Mais, restreinte au désir d’une gloire inhumaine,
Ta jeune ambition aurait trompé ta peine.
Aie avant toute chose, ô mon fils, le souci
De servir d’idéal, en t’élevant ainsi,
A ceux qui sont restés au bas de la montagne.
Leur regard à travers l’espace t’accompagne ;
Ils suspendent leur âme à tes pas, anxieux
Quand un détour soudain te dérobe à leurs yeux.
Leur courage est inerte à l’heure où tu fais halte,
Et te voir te remettre en marche les exalte.

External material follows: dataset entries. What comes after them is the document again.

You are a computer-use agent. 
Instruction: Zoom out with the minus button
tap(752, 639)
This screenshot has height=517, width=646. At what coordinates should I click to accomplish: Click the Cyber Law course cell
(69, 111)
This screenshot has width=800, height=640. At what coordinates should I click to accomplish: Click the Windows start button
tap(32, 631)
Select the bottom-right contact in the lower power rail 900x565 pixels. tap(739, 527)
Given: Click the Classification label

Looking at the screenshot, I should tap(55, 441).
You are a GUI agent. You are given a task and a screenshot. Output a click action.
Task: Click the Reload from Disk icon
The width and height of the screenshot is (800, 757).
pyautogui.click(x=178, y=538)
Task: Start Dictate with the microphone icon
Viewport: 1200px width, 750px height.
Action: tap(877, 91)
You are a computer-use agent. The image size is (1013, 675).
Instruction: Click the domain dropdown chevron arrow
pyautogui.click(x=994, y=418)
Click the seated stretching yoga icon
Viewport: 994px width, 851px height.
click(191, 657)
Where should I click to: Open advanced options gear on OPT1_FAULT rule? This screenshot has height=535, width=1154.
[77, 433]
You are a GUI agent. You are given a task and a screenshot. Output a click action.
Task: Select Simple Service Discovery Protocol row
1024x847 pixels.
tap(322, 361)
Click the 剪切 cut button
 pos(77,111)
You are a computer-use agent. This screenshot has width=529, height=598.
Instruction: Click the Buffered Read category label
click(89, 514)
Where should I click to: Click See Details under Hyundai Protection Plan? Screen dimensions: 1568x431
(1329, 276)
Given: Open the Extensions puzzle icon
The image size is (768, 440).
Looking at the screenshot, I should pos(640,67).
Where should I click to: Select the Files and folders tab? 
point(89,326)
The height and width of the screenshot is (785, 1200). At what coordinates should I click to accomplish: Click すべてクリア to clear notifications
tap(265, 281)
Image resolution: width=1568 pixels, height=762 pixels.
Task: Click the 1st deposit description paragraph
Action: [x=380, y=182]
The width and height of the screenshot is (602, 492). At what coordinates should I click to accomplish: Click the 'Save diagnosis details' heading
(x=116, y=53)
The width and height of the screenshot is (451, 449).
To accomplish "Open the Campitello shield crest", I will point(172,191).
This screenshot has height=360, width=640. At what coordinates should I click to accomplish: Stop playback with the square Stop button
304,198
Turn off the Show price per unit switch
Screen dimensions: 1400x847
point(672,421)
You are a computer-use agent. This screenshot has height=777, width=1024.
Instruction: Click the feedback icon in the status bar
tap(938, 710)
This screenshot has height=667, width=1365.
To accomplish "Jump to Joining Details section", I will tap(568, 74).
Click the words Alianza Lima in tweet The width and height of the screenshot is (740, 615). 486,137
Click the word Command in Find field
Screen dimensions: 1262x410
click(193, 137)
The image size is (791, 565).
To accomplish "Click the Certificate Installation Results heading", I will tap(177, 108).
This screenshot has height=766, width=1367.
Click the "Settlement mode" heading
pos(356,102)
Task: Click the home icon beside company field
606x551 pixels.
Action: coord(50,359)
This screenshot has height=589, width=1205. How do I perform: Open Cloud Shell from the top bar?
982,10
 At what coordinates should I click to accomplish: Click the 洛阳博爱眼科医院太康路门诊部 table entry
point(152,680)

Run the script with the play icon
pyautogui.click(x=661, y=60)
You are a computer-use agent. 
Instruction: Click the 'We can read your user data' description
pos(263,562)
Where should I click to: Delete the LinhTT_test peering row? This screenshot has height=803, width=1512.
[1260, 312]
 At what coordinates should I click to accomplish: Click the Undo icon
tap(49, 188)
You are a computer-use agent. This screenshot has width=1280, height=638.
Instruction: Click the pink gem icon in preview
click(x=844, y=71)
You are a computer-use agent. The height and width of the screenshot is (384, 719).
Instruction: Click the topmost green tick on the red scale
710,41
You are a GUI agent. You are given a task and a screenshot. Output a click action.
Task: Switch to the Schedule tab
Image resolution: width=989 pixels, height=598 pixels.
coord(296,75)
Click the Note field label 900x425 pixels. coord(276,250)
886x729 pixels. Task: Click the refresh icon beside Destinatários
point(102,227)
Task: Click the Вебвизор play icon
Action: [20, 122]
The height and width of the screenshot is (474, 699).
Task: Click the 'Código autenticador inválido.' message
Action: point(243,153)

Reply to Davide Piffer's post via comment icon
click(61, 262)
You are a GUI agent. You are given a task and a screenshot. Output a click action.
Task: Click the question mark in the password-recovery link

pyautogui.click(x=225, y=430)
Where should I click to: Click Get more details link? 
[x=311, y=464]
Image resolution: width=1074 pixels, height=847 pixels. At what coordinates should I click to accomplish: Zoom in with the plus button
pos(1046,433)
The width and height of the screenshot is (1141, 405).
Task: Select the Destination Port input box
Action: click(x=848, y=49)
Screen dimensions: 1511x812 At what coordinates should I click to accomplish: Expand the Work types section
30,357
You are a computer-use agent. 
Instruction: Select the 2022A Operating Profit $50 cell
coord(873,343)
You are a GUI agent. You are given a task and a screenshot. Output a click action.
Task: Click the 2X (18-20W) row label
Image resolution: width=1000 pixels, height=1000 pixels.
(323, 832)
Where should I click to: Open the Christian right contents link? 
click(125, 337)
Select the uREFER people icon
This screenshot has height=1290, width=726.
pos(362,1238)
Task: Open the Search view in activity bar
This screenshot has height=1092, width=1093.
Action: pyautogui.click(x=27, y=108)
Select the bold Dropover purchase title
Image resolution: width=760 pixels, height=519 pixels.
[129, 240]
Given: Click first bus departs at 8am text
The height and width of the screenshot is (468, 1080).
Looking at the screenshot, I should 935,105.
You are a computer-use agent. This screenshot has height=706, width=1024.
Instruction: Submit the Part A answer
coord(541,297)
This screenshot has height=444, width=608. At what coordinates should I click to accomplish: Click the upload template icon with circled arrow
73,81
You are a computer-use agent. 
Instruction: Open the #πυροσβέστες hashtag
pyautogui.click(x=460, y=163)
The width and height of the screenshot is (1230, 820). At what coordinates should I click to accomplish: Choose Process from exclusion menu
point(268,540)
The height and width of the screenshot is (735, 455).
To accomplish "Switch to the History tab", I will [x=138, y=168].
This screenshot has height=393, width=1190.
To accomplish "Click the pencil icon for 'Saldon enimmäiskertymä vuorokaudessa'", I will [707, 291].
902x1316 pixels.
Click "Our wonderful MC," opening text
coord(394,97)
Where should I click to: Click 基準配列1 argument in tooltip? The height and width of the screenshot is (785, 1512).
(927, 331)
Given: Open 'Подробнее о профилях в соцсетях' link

Tu ravis avec toi dans un monde étranger
Ceux qui ne peuvent pas aimer ni voyager :
L’obscure multitude anonyme asservie
Par un commun destin à mériter sa vie,
Et ceux-là qui, déçus du but avant l’effort,
Subissent lâchement l’ennui d’un pauvre sort,
Et ceux qui, convoitant l’amour d’un vœu trop tendre,
Au coin de leur foyer vieillissent à l’attendre.
Donc tu portes pour eux la gourde et le bâton.
Ils n’ont pas à quitter le seuil de leur maison
Pour contempler en toi l’image de leur rêve,
Pèlerin qui gravis la montagne sans trêve.
Et lorsque enfin, posant le pied au bord du ciel,
Tu te seras fondu dans le jour éternel,
Tous ces fils de la nuit qu’enivre la lumière,
Rappelés sous leur toit par l’œuvre coutumière,
La reprendront d’un cœur aérien et sûr
Pour t’avoir regardé te perdre dans l’azur.